-- Bagian Dokumen --
....
|
JARI PPTKLN Minta Pemerintah dan DPR Hentikan Panja RUU
PPILN
8Globalita-Jakarta,
Masyarakat sipil yang menamakan Jaringan Advokasi Revisi Undang-undang Tentang
Penempatan dan Perlindungan Tenaga Kerja Indonesia Keluar Negeri (JARI-PPTKLN)
mendesak Pemerintah dan Panja RUU PPILN DPR RI untuk menghentikan sementara
pembahasan revisi UU No.39/2004 hingga pemilu 2014 berakhir.
Hal itu disampaikan dihadapan sejumlah wartawan di Jakarta,
Rabu (4/9/20130. Hadir di acara tersebut, Koordinator JARI PPTKLN Nurus S
Mufidah, Ketua Serikat Buruh Migran Indonesia Erna Murniaty, Koordinator Jala
PRT Lita Anggraini, Solidaritas Perempuan Dinda Nuranisa Yura, Direktur Migran
Institut Adi Candra Utama, FSPTSK Reformasi Ari Sunarjati, Pengacara
Publik LBH Jakarta Eny Rofiatul.
Menurut Koordinator JARI PPTKLN, Nurus S Mufidah, sikap
tersebut dilatarbelakangi beberapa alasan, pertama, Sisa Masa Sidang sangat
Pendek sehingga tidak memungkinkan menghasilkan Undang-undang yang
berprespektif Perlindungan terhadap Pekerja Migran.
Mengingat pembahasan RUU PPILN sudah dilakukan sejak 26
Februari 2013 terhitung hingga hari ini, sudah 5 kali pembahasan. Namun
pembahasan hanya berkutat diseputar judul. Padahal dalam tata tertib DPR pasal
138 ayat 1 disebutkan “Pembahasan RUU adalah dua kali dan dapat diperpanjang 1
kali masa sidang.
....
-- Data Mentah --
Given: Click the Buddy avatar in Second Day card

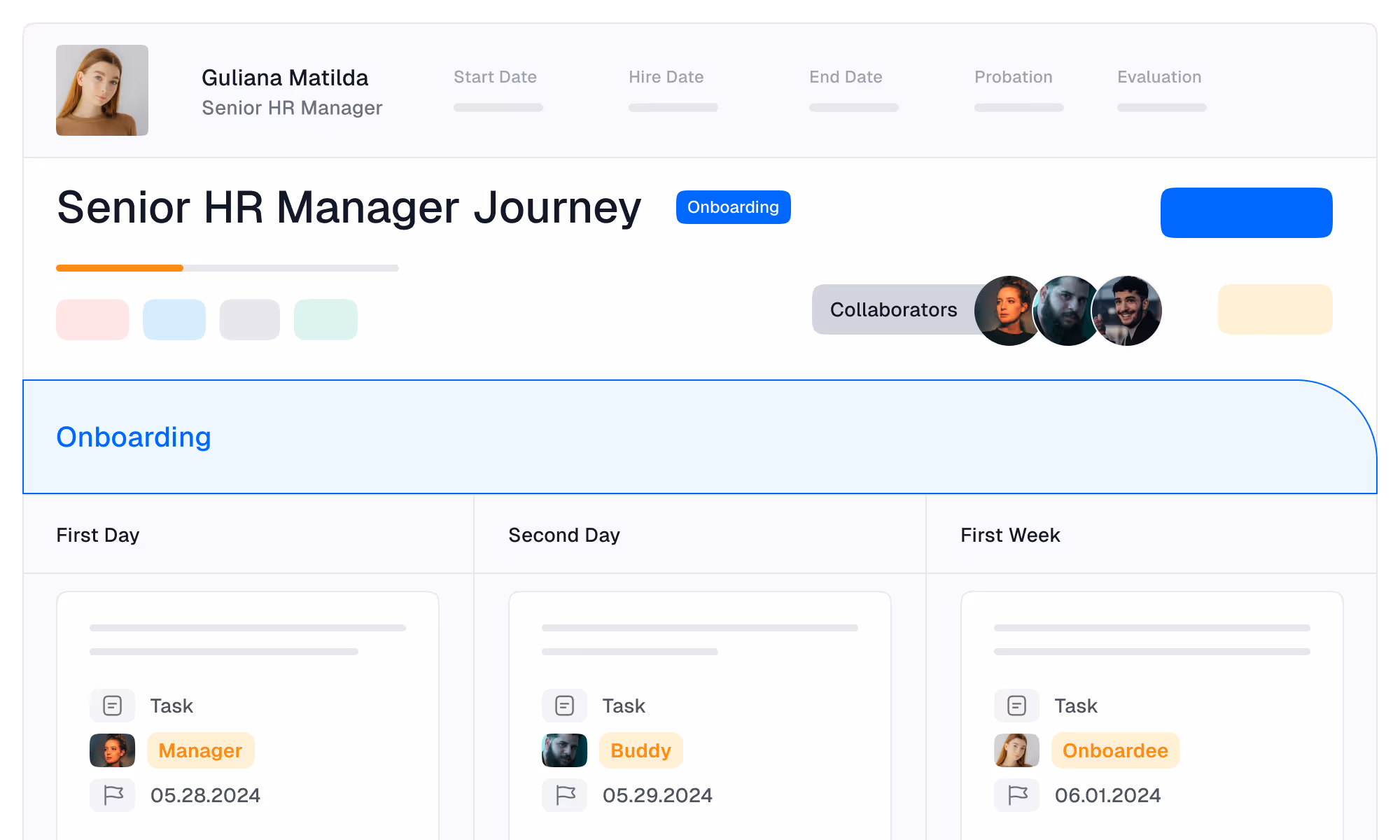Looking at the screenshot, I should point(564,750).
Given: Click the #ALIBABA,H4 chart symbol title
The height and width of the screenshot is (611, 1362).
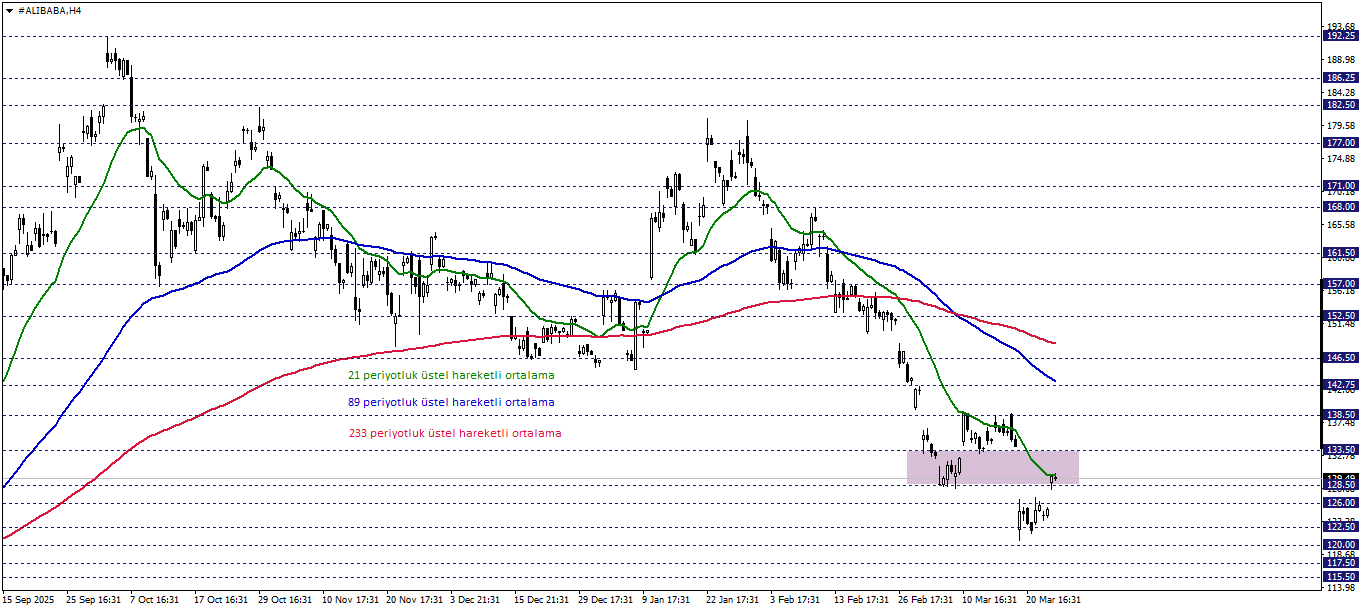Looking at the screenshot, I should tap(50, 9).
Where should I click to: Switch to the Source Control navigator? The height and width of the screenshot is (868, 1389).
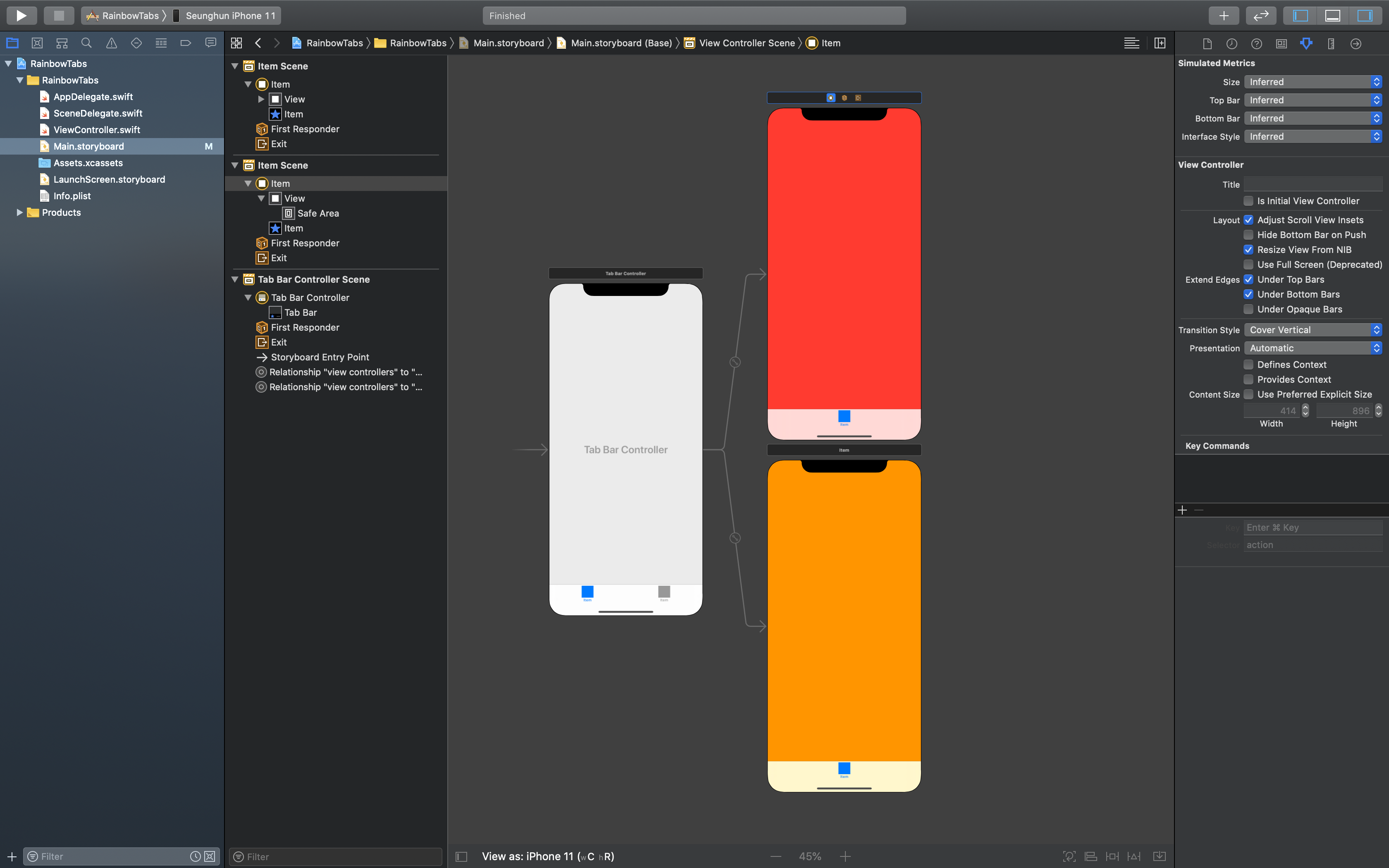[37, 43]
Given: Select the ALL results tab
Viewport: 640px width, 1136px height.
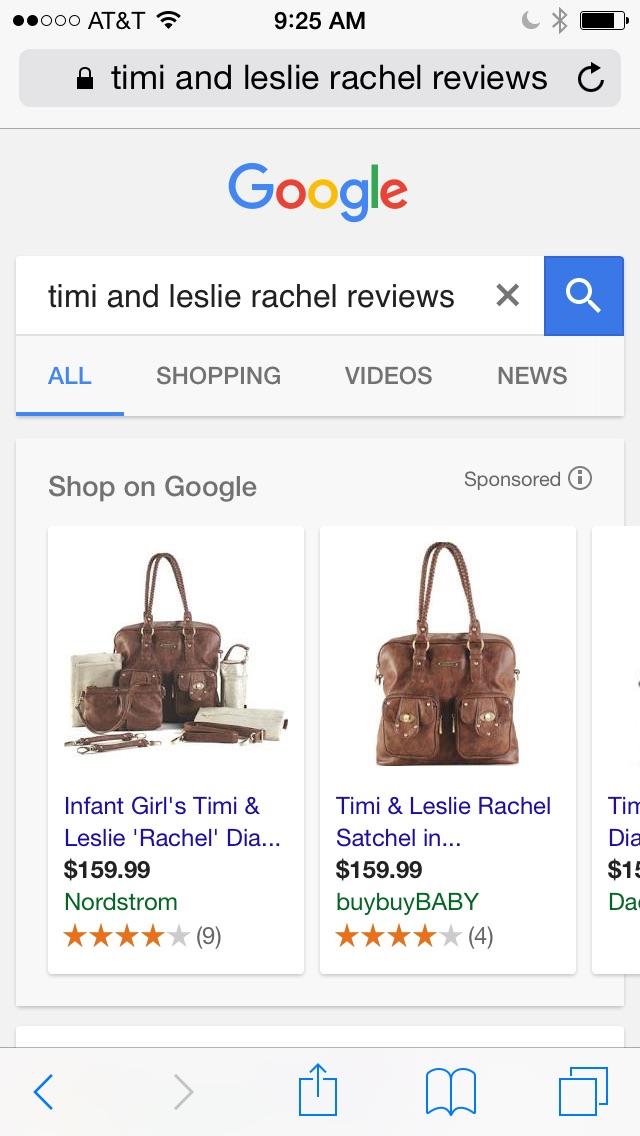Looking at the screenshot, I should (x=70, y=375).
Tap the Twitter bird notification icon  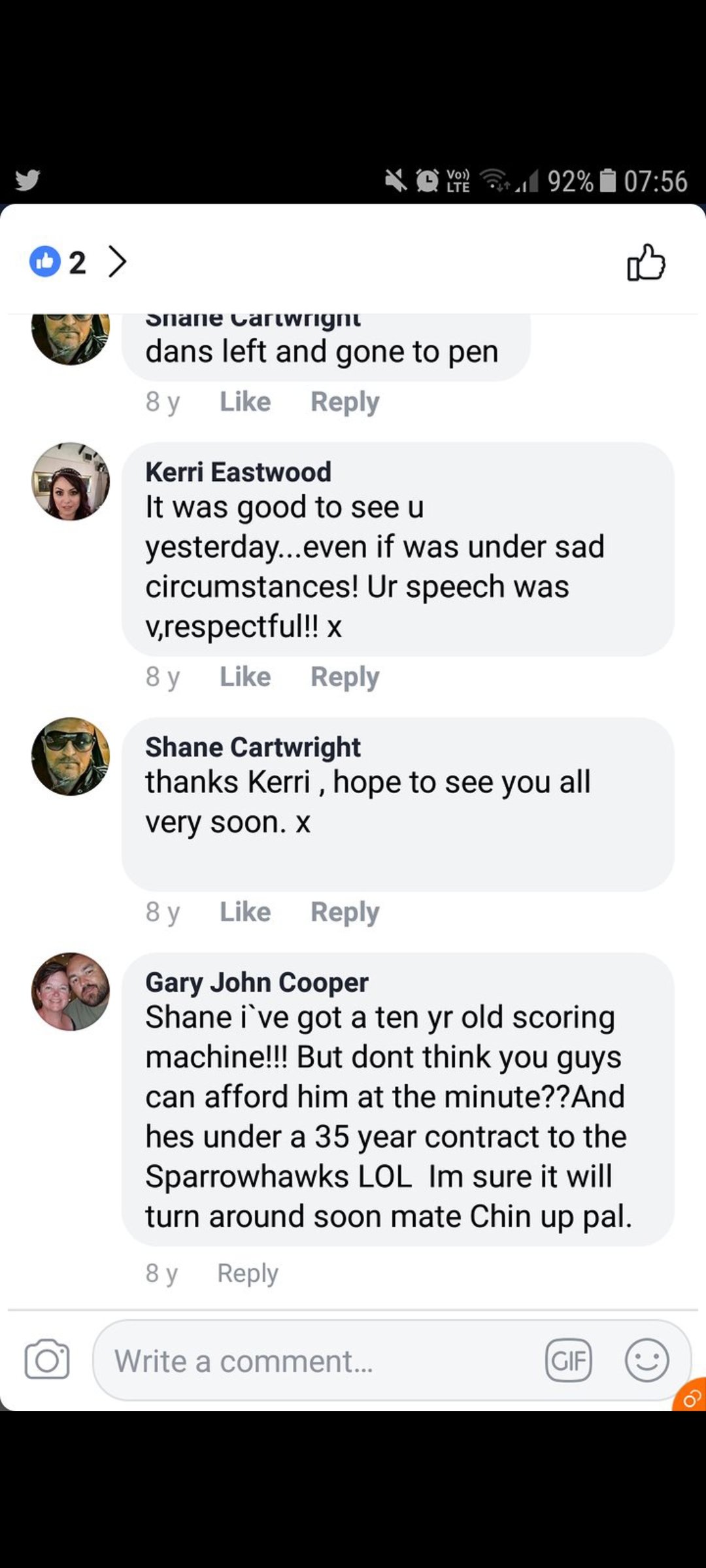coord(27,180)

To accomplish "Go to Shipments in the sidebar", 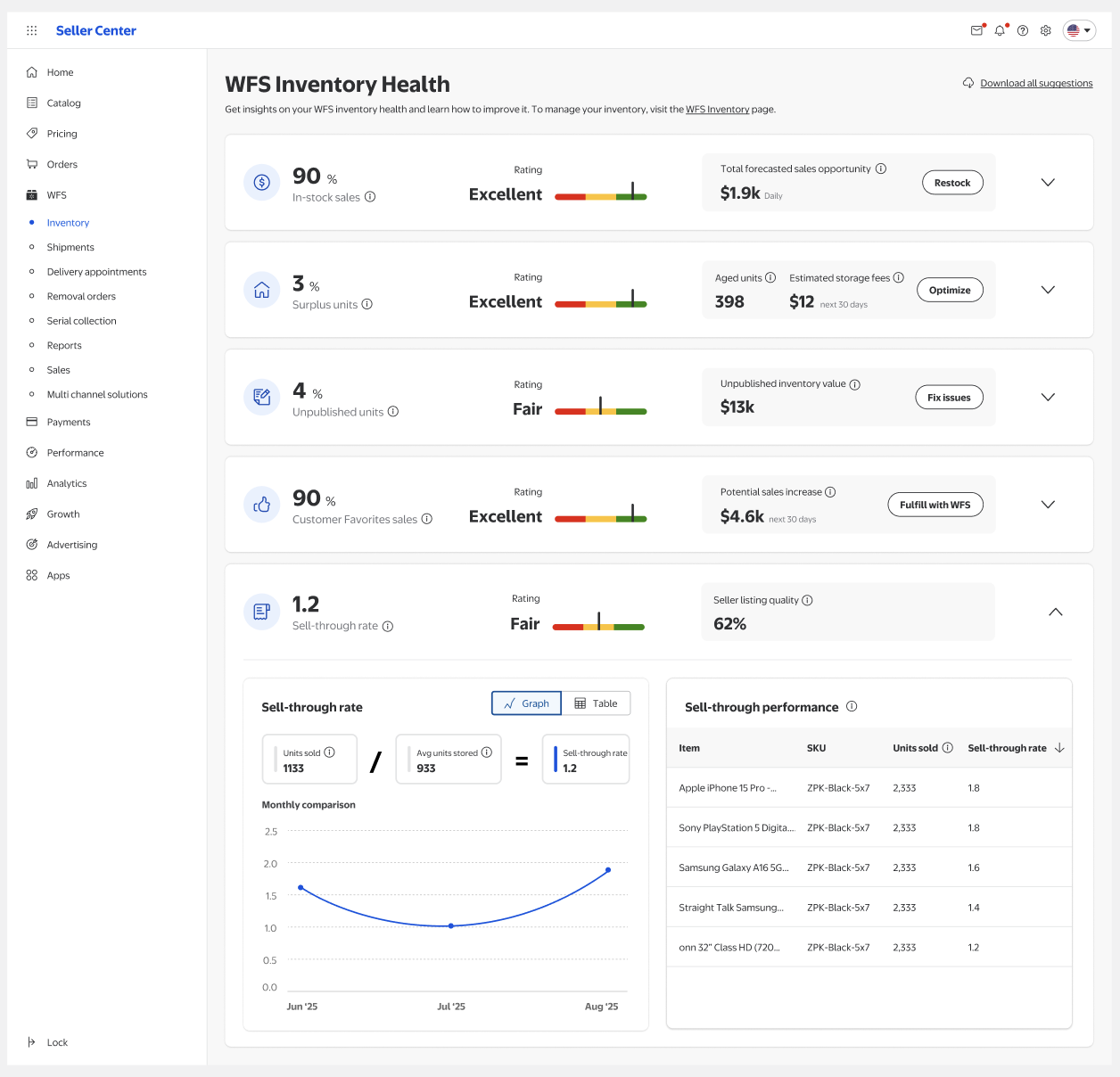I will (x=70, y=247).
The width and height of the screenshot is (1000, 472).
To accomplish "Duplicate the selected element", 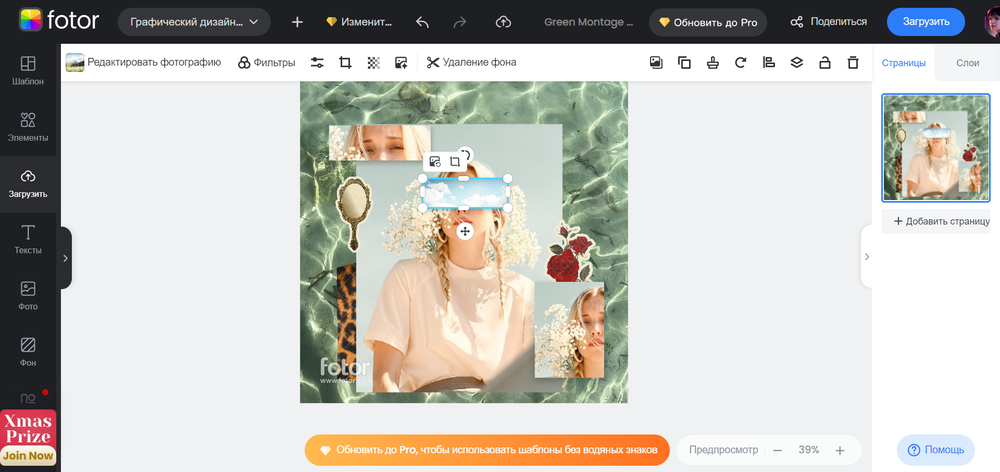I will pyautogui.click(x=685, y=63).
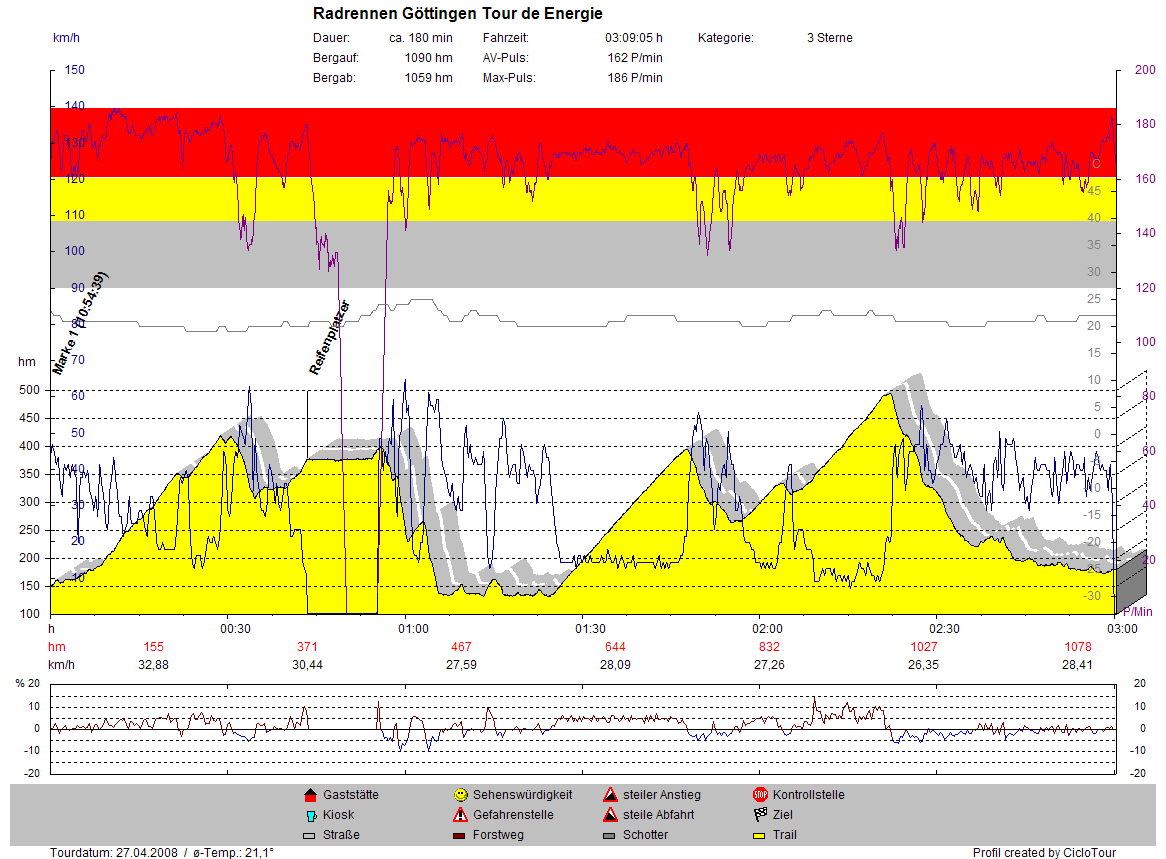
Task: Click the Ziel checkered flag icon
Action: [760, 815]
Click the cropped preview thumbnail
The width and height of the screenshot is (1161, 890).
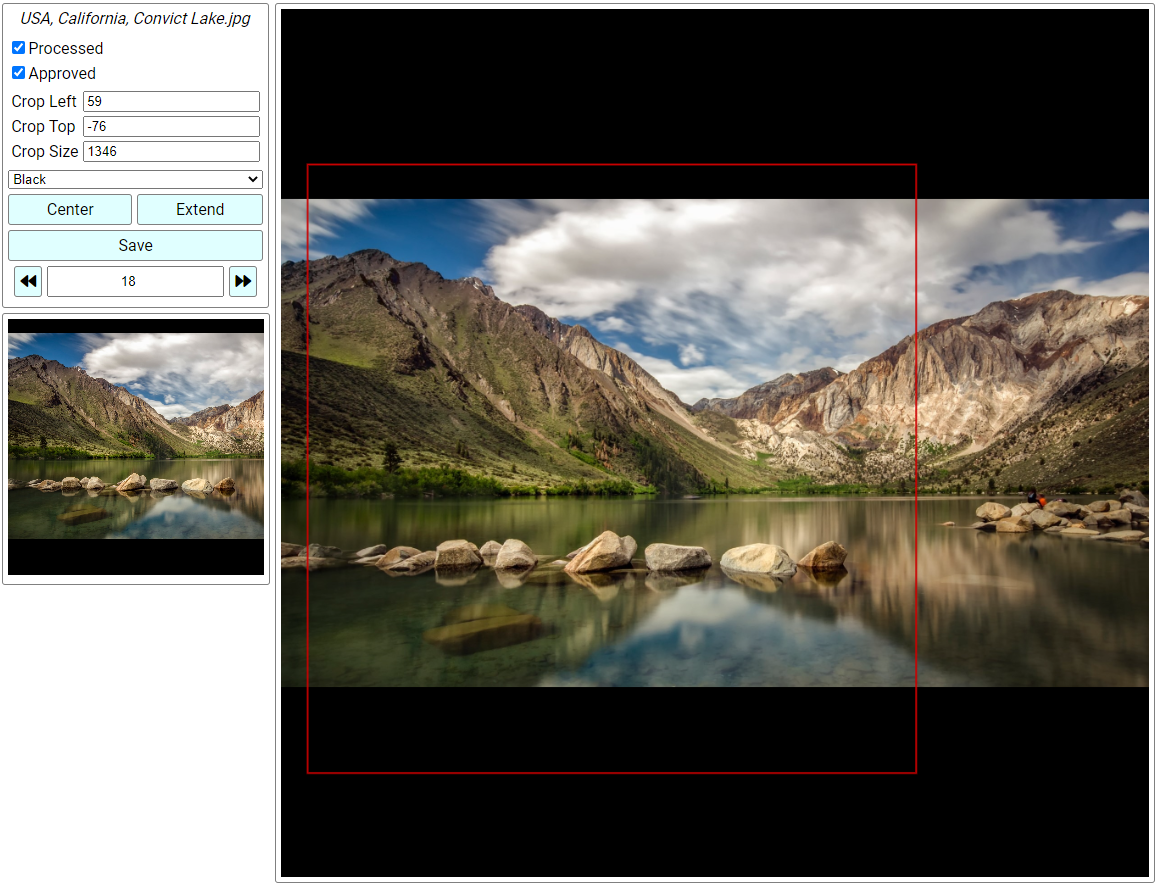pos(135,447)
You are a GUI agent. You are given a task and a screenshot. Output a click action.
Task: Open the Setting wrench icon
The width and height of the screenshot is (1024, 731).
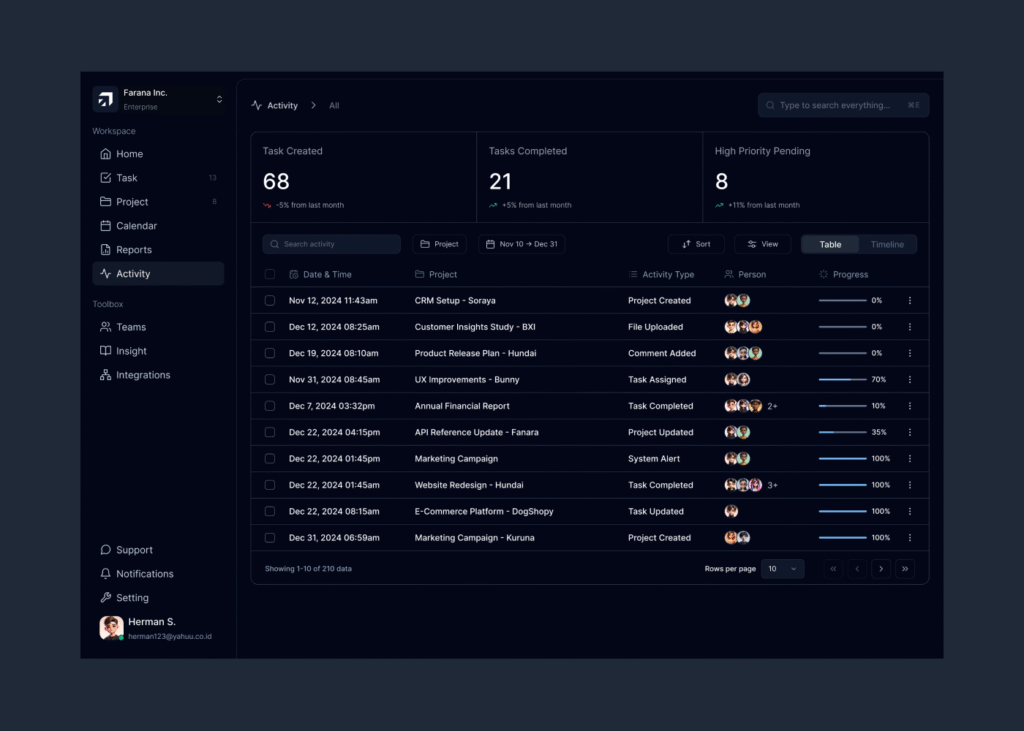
....
-- Permintaan --
Salin persis bagian berita tentang RUU PPILN di atas, mulai dari "mendesak Pemerintah dan" sampai dengan "Jakarta Eny Rofiatul.".

-- Jawaban Latihan --
mendesak Pemerintah dan Panja RUU PPILN DPR RI untuk menghentikan sementara
pembahasan revisi UU No.39/2004 hingga pemilu 2014 berakhir.
Hal itu disampaikan dihadapan sejumlah wartawan di Jakarta,
Rabu (4/9/20130. Hadir di acara tersebut, Koordinator JARI PPTKLN Nurus S
Mufidah, Ketua Serikat Buruh Migran Indonesia Erna Murniaty, Koordinator Jala
PRT Lita Anggraini, Solidaritas Perempuan Dinda Nuranisa Yura, Direktur Migran
Institut Adi Candra Utama, FSPTSK Reformasi Ari Sunarjati, Pengacara
Publik LBH Jakarta Eny Rofiatul.